There’s really no contest. As always, last night’s Mad Men, “The Better Half,” packed plenty of punches. Megan continues to blossom/struggle on her soap set (her character’s got an evil twin, but Megan is having trouble distinguishing between the two). This leads to a tete-a-tete with her co-star, Arlene, who tries (and fails) to get Megan to loosen up, girl-on-girl style (I assume that Megan’s unusually prudish attitude is a subconscious form of rebellion against her radical parents). Back at the office, debates about the merits of butter over margarine, Teddy and Don vying for Peggy’s approval, then simultaneously turning their backs on her when she most needs a friend, makes for one rough outing for Miss Olson (don’t you just hate it when you accidentally stab your boyfriend with a homemade harpoon because you’re terrified of your neighborhood and then he breaks up with you en route to the hospital because you represent all that he sees as wrong with the universe)? Things aren’t much better for Roger. His attempt to be a cool grandfather only gives the little tyke nightmares (Planet of the Apes is kind of a disturbing movie), and when he goes to Joan in the hopes of fixing the mistake via their son, Bob Benson is already playing house (it wouldn’t be Mad Men if everyone wasn’t miserable).
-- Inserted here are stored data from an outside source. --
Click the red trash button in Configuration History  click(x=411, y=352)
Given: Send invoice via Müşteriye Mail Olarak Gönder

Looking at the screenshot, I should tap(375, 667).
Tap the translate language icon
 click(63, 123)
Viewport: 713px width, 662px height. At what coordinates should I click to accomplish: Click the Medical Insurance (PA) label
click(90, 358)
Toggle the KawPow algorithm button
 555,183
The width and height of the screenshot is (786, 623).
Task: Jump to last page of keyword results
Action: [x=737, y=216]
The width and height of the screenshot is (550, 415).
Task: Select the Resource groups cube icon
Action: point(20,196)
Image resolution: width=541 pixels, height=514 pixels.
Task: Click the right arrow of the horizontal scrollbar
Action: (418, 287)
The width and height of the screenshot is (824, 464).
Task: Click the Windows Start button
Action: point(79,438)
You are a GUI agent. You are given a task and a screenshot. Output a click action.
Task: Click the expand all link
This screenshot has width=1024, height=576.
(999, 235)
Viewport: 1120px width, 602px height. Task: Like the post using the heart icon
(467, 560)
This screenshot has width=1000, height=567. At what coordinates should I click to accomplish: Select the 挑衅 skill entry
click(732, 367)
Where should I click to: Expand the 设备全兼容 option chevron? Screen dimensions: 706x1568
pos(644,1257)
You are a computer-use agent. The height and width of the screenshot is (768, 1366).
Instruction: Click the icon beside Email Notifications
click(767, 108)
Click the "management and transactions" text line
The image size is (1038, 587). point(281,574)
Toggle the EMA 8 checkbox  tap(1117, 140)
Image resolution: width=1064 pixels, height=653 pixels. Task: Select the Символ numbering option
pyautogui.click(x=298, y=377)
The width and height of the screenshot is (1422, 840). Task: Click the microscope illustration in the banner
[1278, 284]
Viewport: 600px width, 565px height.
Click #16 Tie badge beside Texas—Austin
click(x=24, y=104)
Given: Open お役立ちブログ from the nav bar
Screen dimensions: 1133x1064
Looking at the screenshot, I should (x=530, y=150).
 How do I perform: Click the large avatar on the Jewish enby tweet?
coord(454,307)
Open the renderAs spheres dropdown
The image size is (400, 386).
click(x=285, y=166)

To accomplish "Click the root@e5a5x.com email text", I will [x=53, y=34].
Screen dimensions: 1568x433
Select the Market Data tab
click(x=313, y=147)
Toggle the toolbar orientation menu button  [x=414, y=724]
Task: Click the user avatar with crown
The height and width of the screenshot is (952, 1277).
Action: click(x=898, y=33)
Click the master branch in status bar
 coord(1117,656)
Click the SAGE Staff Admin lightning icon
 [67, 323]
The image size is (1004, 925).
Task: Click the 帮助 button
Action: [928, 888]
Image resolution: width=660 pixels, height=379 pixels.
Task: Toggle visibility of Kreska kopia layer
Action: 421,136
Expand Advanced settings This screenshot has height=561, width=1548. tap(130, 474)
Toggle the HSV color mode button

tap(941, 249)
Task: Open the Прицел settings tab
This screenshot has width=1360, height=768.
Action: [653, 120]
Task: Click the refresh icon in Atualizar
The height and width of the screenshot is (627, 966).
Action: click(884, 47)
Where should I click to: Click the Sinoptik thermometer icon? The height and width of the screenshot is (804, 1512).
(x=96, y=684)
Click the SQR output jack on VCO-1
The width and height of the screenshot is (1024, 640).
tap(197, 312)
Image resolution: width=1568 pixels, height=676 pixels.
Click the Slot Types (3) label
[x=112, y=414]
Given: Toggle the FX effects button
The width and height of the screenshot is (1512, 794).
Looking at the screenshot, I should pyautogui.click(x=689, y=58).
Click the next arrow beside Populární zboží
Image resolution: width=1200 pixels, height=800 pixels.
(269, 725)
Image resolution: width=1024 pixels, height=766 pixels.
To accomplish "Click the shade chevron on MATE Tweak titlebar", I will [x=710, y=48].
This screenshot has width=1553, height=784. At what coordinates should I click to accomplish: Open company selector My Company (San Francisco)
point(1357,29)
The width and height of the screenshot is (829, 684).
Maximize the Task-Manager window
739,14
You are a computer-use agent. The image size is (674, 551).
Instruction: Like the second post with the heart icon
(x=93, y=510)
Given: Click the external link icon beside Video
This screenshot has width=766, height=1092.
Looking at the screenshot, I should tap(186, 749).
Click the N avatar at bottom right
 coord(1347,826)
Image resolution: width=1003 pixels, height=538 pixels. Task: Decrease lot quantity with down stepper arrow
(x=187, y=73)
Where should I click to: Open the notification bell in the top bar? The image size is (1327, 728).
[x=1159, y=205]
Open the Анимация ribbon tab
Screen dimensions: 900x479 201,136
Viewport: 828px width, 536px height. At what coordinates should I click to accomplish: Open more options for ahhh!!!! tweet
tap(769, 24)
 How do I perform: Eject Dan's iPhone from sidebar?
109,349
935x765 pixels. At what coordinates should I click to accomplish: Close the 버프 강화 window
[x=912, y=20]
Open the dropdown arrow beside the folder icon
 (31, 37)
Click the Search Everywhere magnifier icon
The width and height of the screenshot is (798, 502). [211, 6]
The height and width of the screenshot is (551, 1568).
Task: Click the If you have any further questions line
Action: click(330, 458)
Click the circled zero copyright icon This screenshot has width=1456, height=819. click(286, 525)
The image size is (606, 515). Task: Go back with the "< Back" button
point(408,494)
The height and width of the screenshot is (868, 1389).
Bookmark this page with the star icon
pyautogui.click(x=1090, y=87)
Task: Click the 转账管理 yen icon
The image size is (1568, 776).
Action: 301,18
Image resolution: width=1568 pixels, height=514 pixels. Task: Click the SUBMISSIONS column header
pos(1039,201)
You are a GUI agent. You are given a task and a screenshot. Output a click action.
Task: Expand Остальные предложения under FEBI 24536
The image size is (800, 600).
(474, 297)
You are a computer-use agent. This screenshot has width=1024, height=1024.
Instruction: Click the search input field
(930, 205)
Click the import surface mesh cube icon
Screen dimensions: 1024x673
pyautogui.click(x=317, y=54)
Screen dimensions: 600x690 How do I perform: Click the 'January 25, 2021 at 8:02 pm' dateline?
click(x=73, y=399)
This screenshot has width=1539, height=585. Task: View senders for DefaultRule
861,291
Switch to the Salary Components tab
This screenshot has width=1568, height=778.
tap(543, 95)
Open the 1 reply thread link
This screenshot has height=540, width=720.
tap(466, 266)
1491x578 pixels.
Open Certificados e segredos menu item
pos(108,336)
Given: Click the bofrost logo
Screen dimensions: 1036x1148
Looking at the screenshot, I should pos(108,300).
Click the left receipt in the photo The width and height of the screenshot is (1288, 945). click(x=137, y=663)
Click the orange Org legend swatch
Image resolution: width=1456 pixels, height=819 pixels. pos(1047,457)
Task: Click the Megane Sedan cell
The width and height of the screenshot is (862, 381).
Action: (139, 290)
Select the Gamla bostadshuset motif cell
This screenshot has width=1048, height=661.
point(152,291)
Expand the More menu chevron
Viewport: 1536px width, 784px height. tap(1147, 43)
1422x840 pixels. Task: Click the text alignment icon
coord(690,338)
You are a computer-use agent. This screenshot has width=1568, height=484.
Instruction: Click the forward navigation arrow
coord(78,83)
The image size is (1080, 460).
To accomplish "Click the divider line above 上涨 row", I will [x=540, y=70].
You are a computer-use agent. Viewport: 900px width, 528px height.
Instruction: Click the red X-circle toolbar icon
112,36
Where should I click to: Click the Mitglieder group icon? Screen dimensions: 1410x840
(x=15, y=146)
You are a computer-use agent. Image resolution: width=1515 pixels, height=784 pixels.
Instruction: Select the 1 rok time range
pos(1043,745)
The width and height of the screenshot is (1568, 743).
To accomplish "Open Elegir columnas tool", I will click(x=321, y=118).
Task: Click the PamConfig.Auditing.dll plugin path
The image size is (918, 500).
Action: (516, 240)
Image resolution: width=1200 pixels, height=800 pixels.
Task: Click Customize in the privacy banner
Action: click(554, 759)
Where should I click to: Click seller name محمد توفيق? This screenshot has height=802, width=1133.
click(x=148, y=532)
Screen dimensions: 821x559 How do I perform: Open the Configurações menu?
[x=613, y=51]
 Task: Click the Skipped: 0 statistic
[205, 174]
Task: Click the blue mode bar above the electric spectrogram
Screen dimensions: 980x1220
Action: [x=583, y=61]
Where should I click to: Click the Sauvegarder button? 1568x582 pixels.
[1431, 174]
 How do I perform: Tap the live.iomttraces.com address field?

And yet, for a few nostalgic moments, the show’s former first couple are very happy. Last week, the Betty of old reemerged, svelte and blonde and poised. I kind of hate this Betty (I kind of hated the fat, brunette version as well). But last night, away from her castle and Henry’s campaign events, Betty is relaxed and suggestive of the girl that Don first fell in love with. That they would fall back into bed was a foregone conclusion. And given all that’s transpired, that it would be a mere moment in the woods for Betty and a punctuation of all that is missing for Dan, was also pretty obvious.
But the afterglow, Betty remembering how Don delights in what he cannot have before smashing it once the object of his desire is in his possession (sorry, Megan), and Don questioning sex as the true definition of closeness to another human being, was dramatic gold. Betty will likely reclaim her monster title before the season is out, and Don will likely rely on his extracurricular activities to wash down the loss of the one person he could still be close to, albeit platonically (Peggy). But for an instant, Don and Betty understand each other and themselves. Shame that it won’t last.